• _本文抜粋_:
M&Aのプロ佐山展生。今、明かす「人生でぶつかった4つの壁」

2015/8/15
日本におけるM&Aの第一人者、佐山展生氏の仕事人生は普通のサラリーマンから始まった。京大卒業後、帝人に入社してポリエステルの製造・研究開発に従事するが、33歳で畑違いの三井銀行(現三井住友銀行)に転職。M&A業務をゼロから学んで実践し、「天職」と思った。当時、戦後最大の負債額を抱えて破産したクラウン・リーシングの案件で日本初の手法を使い、今日の礎をつくる。
続いて日本初の大型バイアウト・ファンドを共同で立ち上げ、その後、M&Aアドバイザリー会社を共同創業。ワールドのMBO、阪急・阪神統合などを手がけた。現在は日本型のバイアウト・ファンド、インテグラルの代表としてスカイマークの再建などに奔走中だ。

現実のM&Aは『ハゲタカ』の100倍激しい

経済小説『ハゲタカ』はNHKでドラマ化され、多くの方がご存じでしょう。小説家の真山仁さんが「何か面白い話はないですか」とユニゾン・キャピタルを訪ねてきたことがありました。「面白い話はないけれど、頭に来た話はある」と話した東ハトの案件がけっこうネタ元になっています。小説に登場するおもちゃメーカーの話です。
ドラマの『ハゲタカ』の経済考証は、私とインテグラルの共同創業パートナーの山本礼二郎が担当しました。ドラマを見て「M&Aの世界って激しいんですねえ」と言う人がいますが、現実の100分の1くらい。現実は100倍激しい──。

• _エントリ抜粋_:
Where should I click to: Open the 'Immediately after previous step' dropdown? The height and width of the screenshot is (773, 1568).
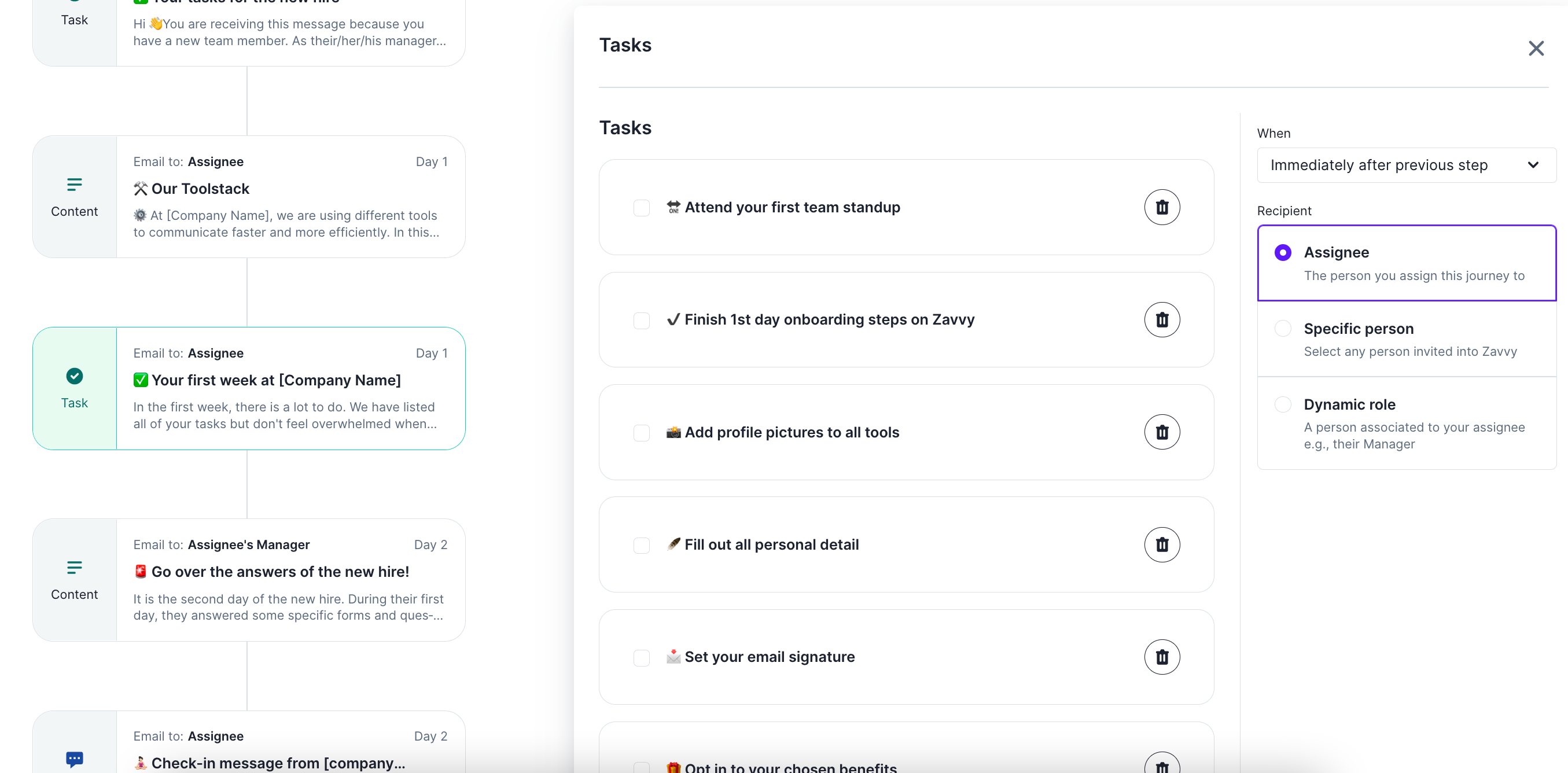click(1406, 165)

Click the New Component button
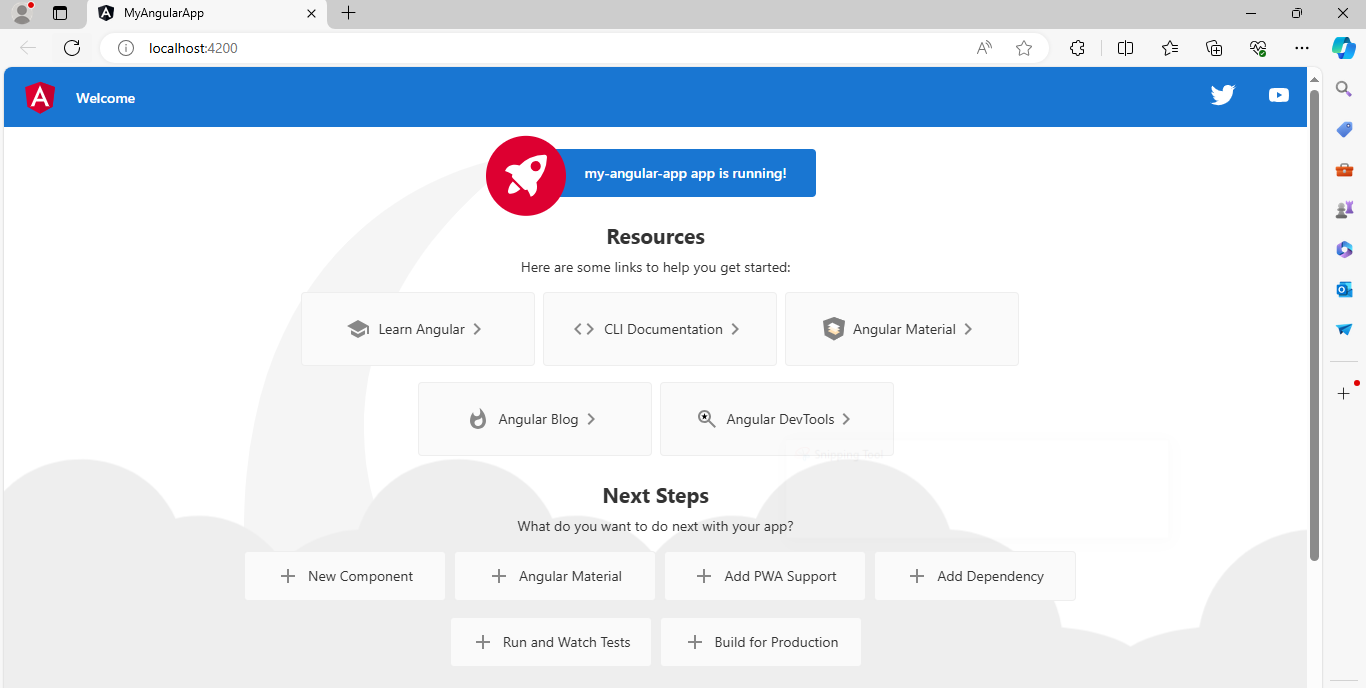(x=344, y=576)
* * *
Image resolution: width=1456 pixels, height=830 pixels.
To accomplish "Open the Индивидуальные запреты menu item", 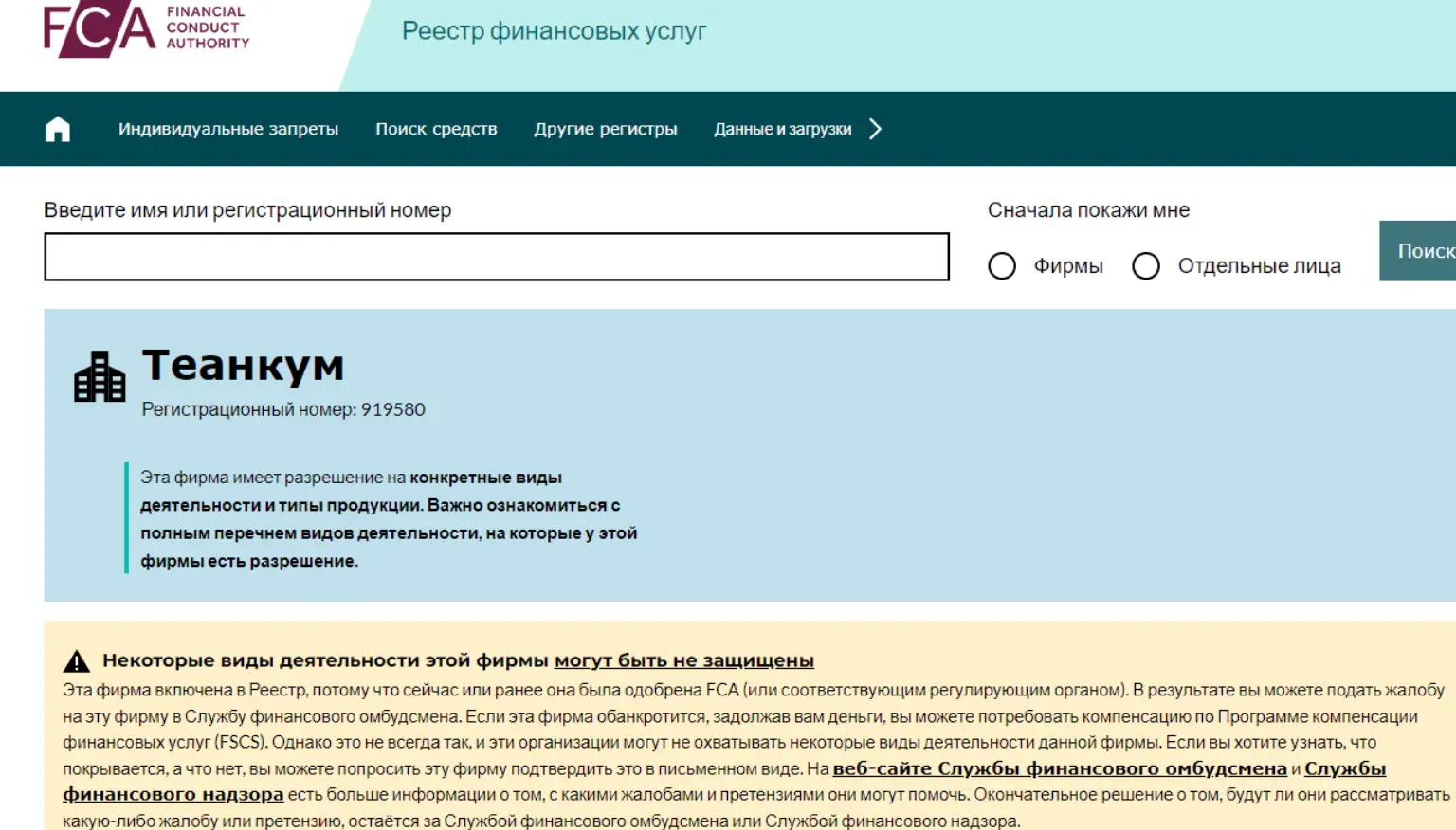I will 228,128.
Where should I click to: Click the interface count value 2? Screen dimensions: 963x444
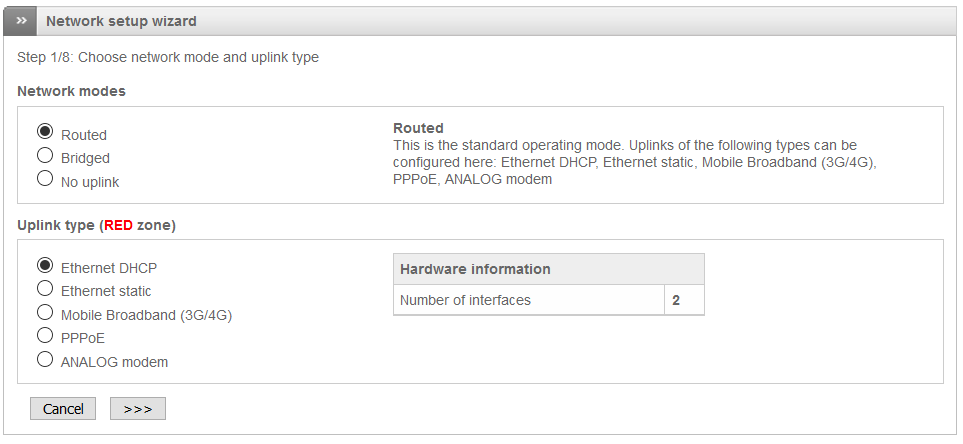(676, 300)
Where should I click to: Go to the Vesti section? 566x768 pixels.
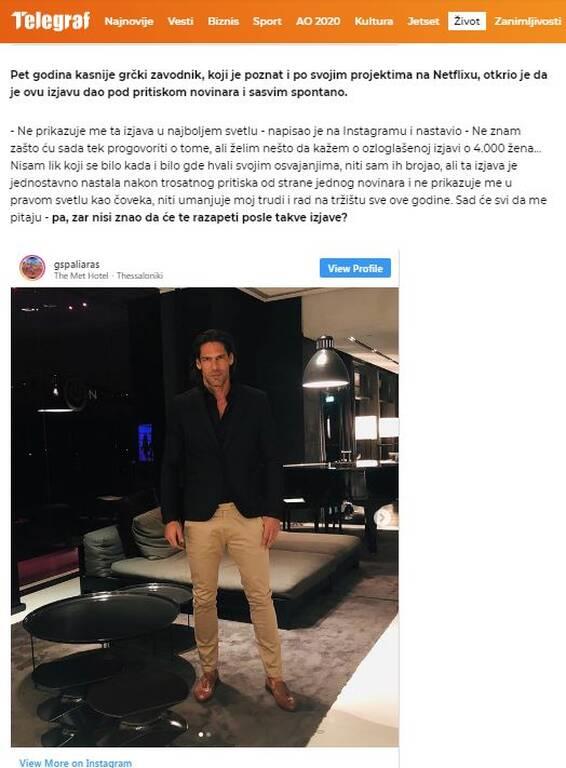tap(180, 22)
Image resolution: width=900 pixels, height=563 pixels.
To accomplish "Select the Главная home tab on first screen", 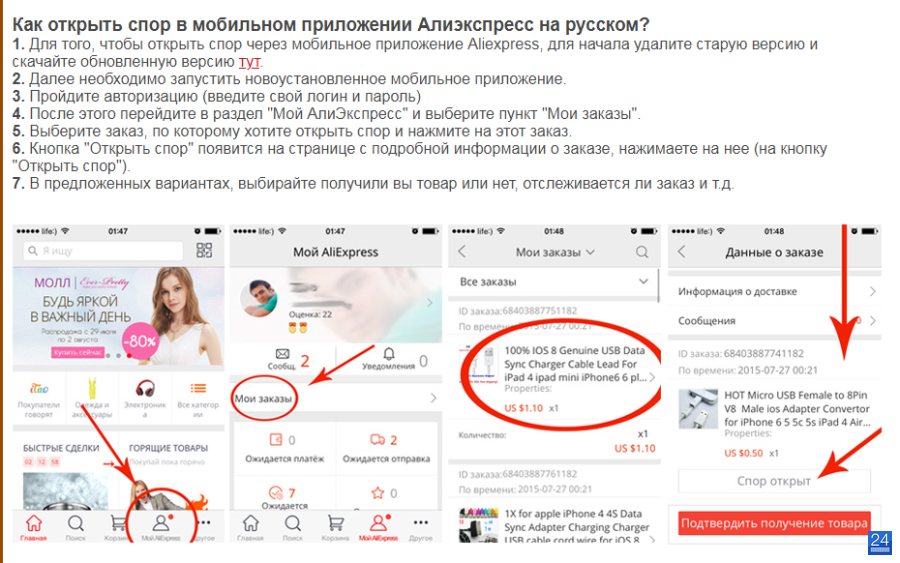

• _実施事項_:
a - 本文から、「M&Aのプロ佐山展生。今、明かす「人生でぶつかった4つの壁」」を含む語句で始まり「分の1くらい。現実は100倍激しい──。」で終わる部分を、一字も変えずに抜き出してください。
b - エントリのうち、「Image resolution: width=900」を含む行から「the Главная home」を含む行までを、「tab」を「button」に置き換えて書き直してください。それ以外は変えず、画像は省いてください。
本文とエントリは互いに関係がありません。

• _解答例_:
a -
M&Aのプロ佐山展生。今、明かす「人生でぶつかった4つの壁」

2015/8/15
日本におけるM&Aの第一人者、佐山展生氏の仕事人生は普通のサラリーマンから始まった。京大卒業後、帝人に入社してポリエステルの製造・研究開発に従事するが、33歳で畑違いの三井銀行(現三井住友銀行)に転職。M&A業務をゼロから学んで実践し、「天職」と思った。当時、戦後最大の負債額を抱えて破産したクラウン・リーシングの案件で日本初の手法を使い、今日の礎をつくる。
続いて日本初の大型バイアウト・ファンドを共同で立ち上げ、その後、M&Aアドバイザリー会社を共同創業。ワールドのMBO、阪急・阪神統合などを手がけた。現在は日本型のバイアウト・ファンド、インテグラルの代表としてスカイマークの再建などに奔走中だ。

現実のM&Aは『ハゲタカ』の100倍激しい

経済小説『ハゲタカ』はNHKでドラマ化され、多くの方がご存じでしょう。小説家の真山仁さんが「何か面白い話はないですか」とユニゾン・キャピタルを訪ねてきたことがありました。「面白い話はないけれど、頭に来た話はある」と話した東ハトの案件がけっこうネタ元になっています。小説に登場するおもちゃメーカーの話です。
ドラマの『ハゲタカ』の経済考証は、私とインテグラルの共同創業パートナーの山本礼二郎が担当しました。ドラマを見て「M&Aの世界って激しいんですねえ」と言う人がいますが、現実の100分の1くらい。現実は100倍激しい──。

b -
Image resolution: width=900 pixels, height=563 pixels.
To accomplish "Select the Главная home button on first screen", 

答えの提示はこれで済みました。